Tully nosed at the leather strap, then hissed, tail darting about furiously. Still, even if I couldn’t take all that he had to offer, he had the power to heal, magic of his own that he seldom ever tapped into. So I clutched him to me, basking in his healing aura, relishing the warmth of his fur, the scent of…

Well, I’d never been able to put words to what Tully smelled like. But it was good. Always had been. Tully smelled like freedom and security and life. Tully’s scent was paradise, and I stuffed my face deep into his side, breathing him in as he fixed me up, made me stronger. By the time I finally let my head thump back against the wall, suddenly painfully aware that my cell door was open, the aches and pains of intense labor had vanished. I felt refreshed for the first—and possibly only—time in months, and as I turned my back on the doorway, massaging his ears and smoothing my fingers across his scent-gland-riddled cheeks, I vowed to spoil him even more when we eventually got out of here.

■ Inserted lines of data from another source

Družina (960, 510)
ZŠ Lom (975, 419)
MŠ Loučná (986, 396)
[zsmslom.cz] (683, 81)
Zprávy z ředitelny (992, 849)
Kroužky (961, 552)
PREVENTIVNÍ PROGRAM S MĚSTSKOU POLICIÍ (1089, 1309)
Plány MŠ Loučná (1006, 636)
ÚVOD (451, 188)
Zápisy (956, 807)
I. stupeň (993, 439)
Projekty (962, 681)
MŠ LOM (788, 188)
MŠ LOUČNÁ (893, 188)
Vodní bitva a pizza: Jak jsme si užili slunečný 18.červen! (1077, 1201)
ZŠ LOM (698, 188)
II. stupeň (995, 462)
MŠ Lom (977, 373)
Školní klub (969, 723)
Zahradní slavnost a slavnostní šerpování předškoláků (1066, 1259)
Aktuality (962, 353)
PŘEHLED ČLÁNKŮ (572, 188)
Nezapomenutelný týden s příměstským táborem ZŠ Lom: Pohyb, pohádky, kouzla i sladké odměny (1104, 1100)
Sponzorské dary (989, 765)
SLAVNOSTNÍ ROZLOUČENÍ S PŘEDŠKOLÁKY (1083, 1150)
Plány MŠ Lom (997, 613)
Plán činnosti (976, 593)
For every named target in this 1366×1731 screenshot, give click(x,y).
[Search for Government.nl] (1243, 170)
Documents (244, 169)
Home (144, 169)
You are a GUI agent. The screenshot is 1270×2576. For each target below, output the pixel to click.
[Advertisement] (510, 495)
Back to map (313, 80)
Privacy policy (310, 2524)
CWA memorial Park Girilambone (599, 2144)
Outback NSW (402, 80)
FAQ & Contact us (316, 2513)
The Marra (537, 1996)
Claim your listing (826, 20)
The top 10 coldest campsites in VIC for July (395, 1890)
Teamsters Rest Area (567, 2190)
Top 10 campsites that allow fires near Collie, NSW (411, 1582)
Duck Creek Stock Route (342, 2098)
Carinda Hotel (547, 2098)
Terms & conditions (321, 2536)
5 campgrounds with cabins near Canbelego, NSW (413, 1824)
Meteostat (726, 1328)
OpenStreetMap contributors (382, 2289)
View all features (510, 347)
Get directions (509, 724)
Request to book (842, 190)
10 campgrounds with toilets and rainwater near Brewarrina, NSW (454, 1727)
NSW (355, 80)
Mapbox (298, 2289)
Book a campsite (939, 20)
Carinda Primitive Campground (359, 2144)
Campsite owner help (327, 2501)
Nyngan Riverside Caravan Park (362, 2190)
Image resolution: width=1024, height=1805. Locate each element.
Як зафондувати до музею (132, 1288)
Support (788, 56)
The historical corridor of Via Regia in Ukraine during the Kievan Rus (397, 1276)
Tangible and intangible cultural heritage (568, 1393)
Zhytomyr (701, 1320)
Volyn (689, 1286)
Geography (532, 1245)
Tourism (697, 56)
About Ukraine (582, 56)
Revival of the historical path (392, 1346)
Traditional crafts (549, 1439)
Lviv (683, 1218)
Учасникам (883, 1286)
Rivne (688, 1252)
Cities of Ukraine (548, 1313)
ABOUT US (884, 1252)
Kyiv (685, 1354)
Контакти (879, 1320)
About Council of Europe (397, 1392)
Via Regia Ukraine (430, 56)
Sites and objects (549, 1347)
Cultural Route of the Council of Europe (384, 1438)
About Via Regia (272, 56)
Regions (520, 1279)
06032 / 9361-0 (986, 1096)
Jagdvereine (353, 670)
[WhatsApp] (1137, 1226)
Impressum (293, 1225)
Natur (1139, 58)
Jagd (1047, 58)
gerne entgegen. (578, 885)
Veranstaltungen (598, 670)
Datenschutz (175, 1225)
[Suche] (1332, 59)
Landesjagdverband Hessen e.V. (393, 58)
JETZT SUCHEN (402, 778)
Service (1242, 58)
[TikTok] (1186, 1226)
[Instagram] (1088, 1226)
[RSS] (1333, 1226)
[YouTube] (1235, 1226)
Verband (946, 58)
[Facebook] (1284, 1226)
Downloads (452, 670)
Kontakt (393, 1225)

My familiar was a tubby, lazy, pampered prince, but when we finally escaped, he would ascend to king status. I owed him my life ten times over, even if what he had done—finding me in an uncharted supernatural prison—was what familiars were supposed to do for their witches. To some, familiars were servants, underlings, there to do as the witch or warlock ordered, to make them stronger and complement their magic. Tully had been my partner from the moment we locked eyes, him a malnourished kitten and me a depressed teenager.

He had saved me more than once, helped me cope with loss, with soul-crushing grief, and now this?

Tully Fox deserved to be knighted.

“Okay, okay, okay…” Begrudgingly, I loosened my hold on him—not all the way, an unwelcome fear flaring that if I let go, he might vanish. “You need to tell me everything.”

But I had to release him—had to trust that he was well and truly here, that I wasn’t losing my mind. Sniffling, I busied my hands with my tearstained face, wiping away the damp and dragging my nose across my forearm. Tully, meanwhile, positioned himself on my lap, nestling in the dip of my crossed legs, prim and proper again, tail swishing. With my back still to the open door, I hoped—prayed to anyone who might be listening in this forsaken place—that the guard monitoring the cellblock this afternoon wouldn’t suddenly have an interest in doing his job.

Taking a deep breath, I locked eyes with Tully. Blue to blue, I peered into the depths, picking through the fine flecks and streaks, until slowly, the world around us went hazy. First it blurred, then it darkened—then it was all gone. Black. While witch and familiar had an unspoken bond deeper than any she would have in all her life—although the arrival of a fated mate certainly threw that theory for a loop—we couldn’t communicate telepathically. No words shared between minds; magic bound us, and it was Tully’s magic that wove the tale.